Thanks Eric and Thomas for your inputs and Tyler for your help in setting
this thing up. I am also looking into this direction and lets see what can
be done. If I am able to find some unique solution you guys should see a new
message with documentation about how to go about doing it. Maybe someone can
post it in the FAQ section of the site later.

Once again thank you for your help,
Cheers,
Nik

----- Original Message ----- 
From: "Thomas Nilsen" <[EMAIL PROTECTED]>
To: "User questions and discussions about OTRS." <[EMAIL PROTECTED]>
Sent: Tuesday, April 27, 2004 6:34 AM
Subject: RE: [otrs] LDAP and active directory authentication problems


Since OTRS 1.2 supports basic http auth, one should be able to write a new
login front-end that uses the Apache AuthenNTLM module. The problem is that
the username returned by apache is based on "domainname\username", hence the
need for a new login front-end that modifies the username before sending it
to the login function of otrs.

Another problem with the AuthenNTLM is that it sometimes locks up when using
POST. Where we use this module, we have set up a sublevel folder for /auth/
which does the authentication, and then pass the username on to the actual
application via a session variables (PHP) or redirect.
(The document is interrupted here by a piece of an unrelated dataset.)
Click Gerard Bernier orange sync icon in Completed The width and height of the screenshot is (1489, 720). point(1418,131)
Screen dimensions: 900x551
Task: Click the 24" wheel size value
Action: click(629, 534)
However, I have not
yet had time to look at setting this authentication scheme up with OTRS...

Thomas

>-----Original Message-----
>From: Erik Mathis [mailto:[EMAIL PROTECTED]
>Sent: Monday, April 26, 2004 10:38 AM
>To: User questions and discussions about OTRS.
>Subject: Re: [otrs] LDAP and active directory authentication problems
>>
>>>Now that everything is working, I have one more question.
>>>Will I be able to do Integrated Windows authentication using
>>>Apache or will I have to port OTRS over to IIS for it ?
>>>
>>>
>>
>>I know you can do "single sign on" using HTTP basic auth, but
>it appears
>>that it compares the username logged onto a system against a
>list of user's
>>stored in apache (skips LDAP altogether).  So, I don't think
>that is exactly
>>what you are after.  I'd actually like to know more about
>this too.  Perhaps
>>a cron could export LDAP user accounts into an Apache auth
>file from time to
>>time?
>>
>>
>>
>    Using Pam and Winbind you should be able to this.
>You will have to load the Auth_pam mod for apache.
>
>Also with winbind you can create a passwd type file of user names and
>just have a cronjob with a simple perl or shell script to spit out a
>.htaccess file if you don't want to mess with PAM.